Prompt 1:
Answer these questions using the scam documentation excerpt:
(a) When is randomization applied to the residuals?
(b) Which package is the work partly based on, and who wrote that package?
(c) What value is n set to in the example code?
Prompt 2: Carry on the scam documentation excerpt after its last line.

START Document segment

The type of the residuals can be changed to "rquantile", (randomized) quantile residuals as described by Dunn and Smyth (1996). For models with non-normal response distribution, (randomized) quantile residuals may provide a better diagnostic tool. The QQ plot for these residuals is a standard normal QQ plot.
Randomization is applied only when the response variable is discrete.
The printed output includes information about the optimization process used for smoothing parameter selection.
Author(s)
Natalya Pya nat.pya@gmail.com based partly on mgcv by Simon N Wood
References
Wood S.N. (2006) Generalized Additive Models: An Introduction with R. Chapman and Hall/CRC Press.
Dunn, P. K. and Smyth, G. K. (1996) Randomised quantile residuals, J. Comput. Graph. Statist., 5, 236–244
See Also
residuals.scam
Examples
library(scam)
set.seed(2)
n <- 200
x1 <- runif(n)*4-1; x2 <- runif(n)*3-1;
f1 <- function(x) exp(4*x)/(1+exp(4*x)) # monotone increasing smooth
f2 <- function(x) exp(-3*x)/15 # monotone decreasing and convex smooth
f <- f1(x1) + f2(x2)
y <- f+ rnorm(n)*0.2
dat <- data.frame(x1=x1,x2=x2,y=y)
b <- scam(y~ s(x1,bs="mpi")+s(x2,bs="mdcx"),data=dat)
plot(b,pages=1)
scam.check(b)

END Document segment
START Data shown

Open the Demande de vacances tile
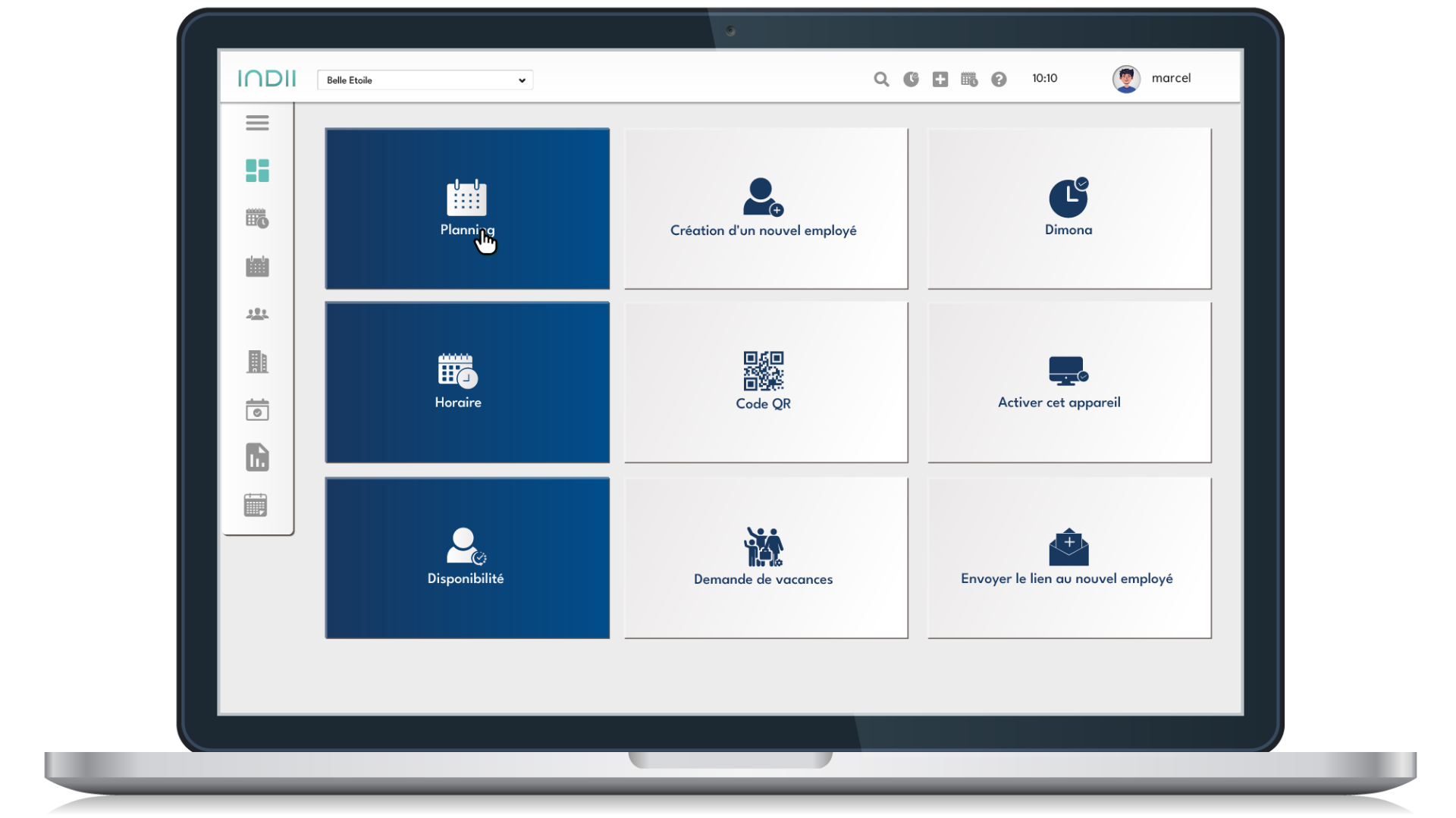The image size is (1456, 818). click(765, 557)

END Data shown

Task result 1:
(a) Only when the response variable is discrete.
(b) mgcv, by Simon N Wood.
(c) 200.

Task result 2:
## binomial model...
set.seed(4)
n <- 400
scale <- 3.3
x0 <- runif(n, 0, 1)
f0 <- function(x) 2 * sin(pi * x)
x1 <- runif(n)*4-1
f1 <- function(x) exp(4*x)/(1+exp(4*x))
f <- f0(x0) + f1(x1)
f <- (f-2)*scale
g <- binomial()$linkinv(f)
y <- rbinom(g,1,g)
dat <- data.frame(y=y,x0=x0,x1=x1)
b1 <- scam(y~s(x0)+s(x1,bs="mpi"),family=binomial,data=dat)
scam.check(b1)
## residuals plots using randomized quantile residuals...
scam.check(b1, type="rquantile")
## Residuals vs linear predictor for four realizations of the quantile residuas...
old.par <- par(mfrow=c(2,2))
plot(b1$linear.predictors,residuals(b1, type="rquantile"))
plot(b1$linear.predictors,residuals(b1, type="rquantile"))
plot(b1$linear.predictors,residuals(b1, type="rquantile"))
plot(b1$linear.predictors,residuals(b1, type="rquantile"))
par(old.par)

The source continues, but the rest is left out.